| Goal |
Copy the entries below verbatim, beginning with the line containing "Beschäftigte (118, 709)" and ending after the line containing "Si Jantung Hati - My sweetheart".

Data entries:

** Begin **

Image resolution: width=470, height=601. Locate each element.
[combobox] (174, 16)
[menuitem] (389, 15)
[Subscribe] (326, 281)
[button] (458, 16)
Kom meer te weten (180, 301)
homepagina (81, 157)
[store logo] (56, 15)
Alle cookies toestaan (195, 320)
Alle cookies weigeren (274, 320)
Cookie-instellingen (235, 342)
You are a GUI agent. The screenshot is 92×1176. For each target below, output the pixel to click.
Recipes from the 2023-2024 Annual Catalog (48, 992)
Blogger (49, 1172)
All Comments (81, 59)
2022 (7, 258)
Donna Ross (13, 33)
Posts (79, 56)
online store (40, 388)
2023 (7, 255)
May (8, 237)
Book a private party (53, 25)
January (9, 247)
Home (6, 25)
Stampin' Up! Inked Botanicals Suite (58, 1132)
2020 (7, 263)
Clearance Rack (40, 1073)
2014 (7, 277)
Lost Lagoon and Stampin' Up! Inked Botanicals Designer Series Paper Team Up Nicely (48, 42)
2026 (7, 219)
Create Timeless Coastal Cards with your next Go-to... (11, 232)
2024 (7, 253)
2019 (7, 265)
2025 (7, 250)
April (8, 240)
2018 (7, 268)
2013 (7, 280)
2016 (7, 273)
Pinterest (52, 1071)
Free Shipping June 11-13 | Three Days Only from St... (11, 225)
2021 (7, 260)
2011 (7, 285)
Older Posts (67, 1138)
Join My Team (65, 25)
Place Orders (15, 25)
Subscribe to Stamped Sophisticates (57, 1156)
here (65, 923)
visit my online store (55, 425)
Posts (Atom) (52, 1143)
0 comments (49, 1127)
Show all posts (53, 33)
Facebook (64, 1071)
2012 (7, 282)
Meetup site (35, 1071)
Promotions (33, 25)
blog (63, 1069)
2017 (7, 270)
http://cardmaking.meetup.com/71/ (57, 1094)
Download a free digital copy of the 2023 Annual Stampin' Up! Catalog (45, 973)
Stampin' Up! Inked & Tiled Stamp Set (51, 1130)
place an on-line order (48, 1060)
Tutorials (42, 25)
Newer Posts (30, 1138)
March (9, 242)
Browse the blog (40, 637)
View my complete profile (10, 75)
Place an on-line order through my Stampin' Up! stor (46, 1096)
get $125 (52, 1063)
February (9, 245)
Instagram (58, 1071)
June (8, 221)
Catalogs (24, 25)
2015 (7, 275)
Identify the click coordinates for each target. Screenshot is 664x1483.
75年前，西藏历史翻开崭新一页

** End **
** Begin **

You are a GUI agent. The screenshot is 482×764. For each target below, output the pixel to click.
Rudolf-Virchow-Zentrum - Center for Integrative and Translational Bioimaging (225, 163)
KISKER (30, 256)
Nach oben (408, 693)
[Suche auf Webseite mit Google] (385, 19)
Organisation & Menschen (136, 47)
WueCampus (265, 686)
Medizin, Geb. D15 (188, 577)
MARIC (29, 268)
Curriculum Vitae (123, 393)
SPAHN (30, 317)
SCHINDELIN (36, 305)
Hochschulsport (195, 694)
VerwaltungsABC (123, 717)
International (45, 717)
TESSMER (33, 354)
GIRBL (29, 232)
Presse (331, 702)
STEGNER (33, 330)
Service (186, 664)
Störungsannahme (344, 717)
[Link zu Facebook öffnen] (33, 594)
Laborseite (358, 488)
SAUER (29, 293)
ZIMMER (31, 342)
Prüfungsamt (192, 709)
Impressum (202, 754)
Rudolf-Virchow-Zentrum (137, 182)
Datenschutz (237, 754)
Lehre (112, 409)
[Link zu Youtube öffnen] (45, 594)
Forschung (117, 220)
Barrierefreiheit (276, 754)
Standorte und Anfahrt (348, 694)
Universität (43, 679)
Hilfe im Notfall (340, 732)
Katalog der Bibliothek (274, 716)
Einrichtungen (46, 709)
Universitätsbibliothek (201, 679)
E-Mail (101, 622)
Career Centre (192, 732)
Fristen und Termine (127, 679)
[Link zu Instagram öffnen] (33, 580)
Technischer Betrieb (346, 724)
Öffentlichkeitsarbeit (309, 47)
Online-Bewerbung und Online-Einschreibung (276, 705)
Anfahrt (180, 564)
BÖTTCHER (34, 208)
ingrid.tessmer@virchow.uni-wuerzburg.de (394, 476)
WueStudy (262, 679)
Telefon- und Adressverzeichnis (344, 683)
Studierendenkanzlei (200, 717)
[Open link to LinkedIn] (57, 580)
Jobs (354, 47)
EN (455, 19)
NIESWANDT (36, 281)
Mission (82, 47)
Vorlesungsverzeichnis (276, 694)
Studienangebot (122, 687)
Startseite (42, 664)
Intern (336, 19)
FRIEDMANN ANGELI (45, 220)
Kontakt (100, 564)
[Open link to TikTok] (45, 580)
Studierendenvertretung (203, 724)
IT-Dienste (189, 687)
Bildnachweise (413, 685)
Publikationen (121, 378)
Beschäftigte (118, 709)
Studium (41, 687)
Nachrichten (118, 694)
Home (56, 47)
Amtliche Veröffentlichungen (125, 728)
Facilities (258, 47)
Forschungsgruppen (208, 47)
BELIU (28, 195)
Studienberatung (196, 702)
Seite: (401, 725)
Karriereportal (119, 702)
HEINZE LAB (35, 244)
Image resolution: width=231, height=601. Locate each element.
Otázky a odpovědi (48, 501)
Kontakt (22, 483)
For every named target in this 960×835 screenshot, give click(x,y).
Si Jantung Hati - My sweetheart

** End **

| Result of the exercise |
Beschäftigte (118, 709)
Studium (41, 687)
Nachrichten (118, 694)
Home (56, 47)
Amtliche Veröffentlichungen (125, 728)
Facilities (258, 47)
Forschungsgruppen (208, 47)
BELIU (28, 195)
Studienberatung (196, 702)
Seite: (401, 725)
Karriereportal (119, 702)
HEINZE LAB (35, 244)
Image resolution: width=231, height=601. Locate each element.
Otázky a odpovědi (48, 501)
Kontakt (22, 483)
For every named target in this 960×835 screenshot, give click(x,y).
Si Jantung Hati - My sweetheart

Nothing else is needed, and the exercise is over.